Longspee has a claim to fame for being the first person to be buried in Salisbury Cathedral. His tomb was opened in 1791 and the well preserved corpse of a Black Rat, said to contain traces of arsenic, was found inside his skull.

Oh the skullduggery of the royals! I enjoy an historical fiction read and to me, this represents the intrigue and scheming of the royal court.

The Black Rat lives on in an exhibition at Salisbury Museum.

His son, William Longspee the second, has a significant place in local history, granting rights to the town of Poole by the Longspee Charter of 1248. The charter confirmed the long standing right (‘as always they have been accustomed’) of local people to graze cattle ‘in my heaths’. As with most things political, the charter was a means of financing the Crusades and Longspee was subsequently killed fighting in Egypt.

The name Longspee lives on locally. It can be found as a road name (Longespee). One of the schools in our Ambitions Academies Trust based at Canford Heath is Longspee Academy.

Canford also has interesting links with Byron, Edward VII, Winston Churchill, Rupert Brooke and Sir Alan Cobham’s Flying Circus.

Fast forward to today …

 

The 120 year old Canford suspension bridge was refurbished and re-opened in July 2013.  Popular with pedestrians and cyclists (although maneuvering is difficult!), dogs are a bit wary of crossing.  We see a few dogs being carried across …

 

 

The Canford Magna parish church is the oldest building in Poole with foundations from about 1050.
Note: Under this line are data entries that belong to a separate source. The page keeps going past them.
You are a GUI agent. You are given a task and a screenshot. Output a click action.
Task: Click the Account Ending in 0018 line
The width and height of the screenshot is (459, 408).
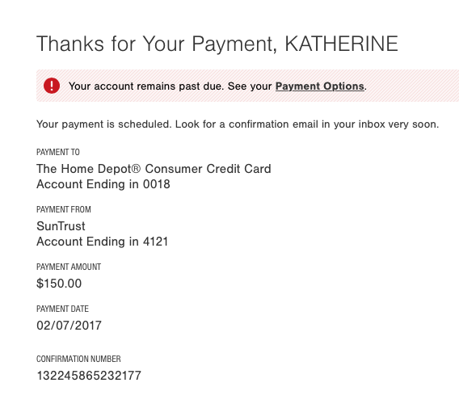pos(103,184)
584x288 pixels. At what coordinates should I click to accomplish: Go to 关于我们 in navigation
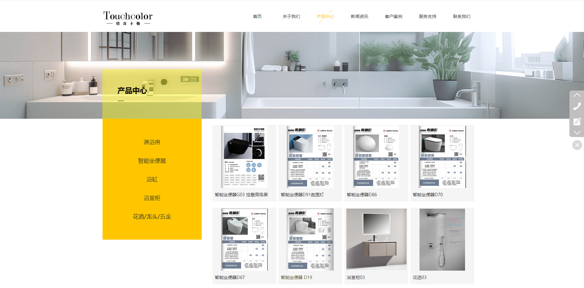[x=291, y=16]
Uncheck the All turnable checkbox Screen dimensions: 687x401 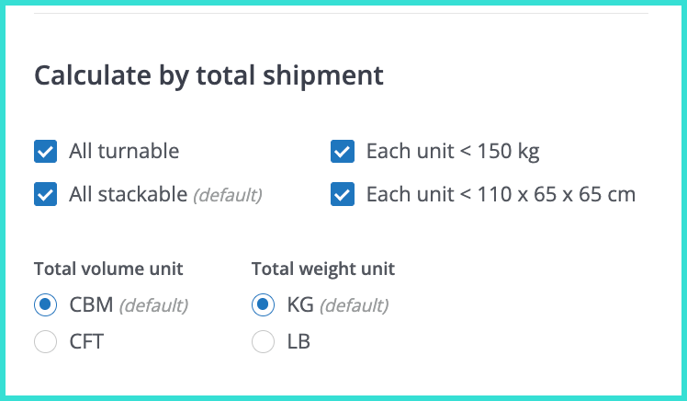point(45,151)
Below, a closer look at the round window in the porch on the side you can see above, a depiction of the trinity?

The Rt Hon Sir Henry Austen Layard is buried here.  He had an interesting life!

An article in Dorset Ancestors about Lady Charlotte of Canford reveals the familial link:

However, Canford was about to become the beneficiary of an unusual and valuable legacy of Empire. Lady Charlotte’s cousin on her mother’s side was Austen Henry Layard, an energetic, argumentative archaeologist, diplomat and Liberal MP whose father – Charlotte’s uncle – was a civil servant in Sri Lanka. While excavating at a site in Assyria in the 1840’s Layard uncovered a large cache of treasure, most of which went to the British Museum, though a residue of this find went to Canford. Through the familial connection Layard was a frequent visitor to his cousin at the mansion and eventually married one of Charlotte’s daughters, Mary Enid. Her mother again commissioned Barry to add an extension to Canford specifically to house the Assyrian Collection.

(Interesting note: Canford Manor was sold in 1923 to become Canford School.  No-one knew an ancient Assyrian relief was mounted on a wall.  The relief was auctioned in 1994 for £7.7 million).

On this visit I loved the colour in the church grounds!

Parish Church Canford Magna

Parish Church Canford Magna

Paris Church Canford Magna

Parish Church, Canford Magna

I’m the first generation to have been born in Dorset (my ancestral roots are in London and Devon) and yet I’m always pulled in by Dorset’s history, getting lost in my imagination of the lives and customs that have gone before.  

When you’re connected to nature and strolling along the river Stour it’s easy to fire up your imagination.

Canford Magna is only a small part of the much larger Canford Estate.

 Heathland has been reduced (from sales of the land) by over 80% in the last 250 years.  Dorset Wildlife Trust have stepped in and led a successful fundraising campaign.  £4.7 million has been raised to purchase the Canford Estate sites for The Great Heath Living Landscape.

With Canford Magna still retaining its character, it is very easy to imagine the community as it used to be. If you were driving through today, it still looks similar to this photo taken by Francis Frith in 1904.

Personally I prefer to live on the outskirts of town and spend time in rural areas on days out, events etc.  What about you?  

We may often think our ideal life means moving but it could be that what we’re looking for is already on our doorstep.

Do you live in a town but yearn for the country?  Live in a village but want to move out to town?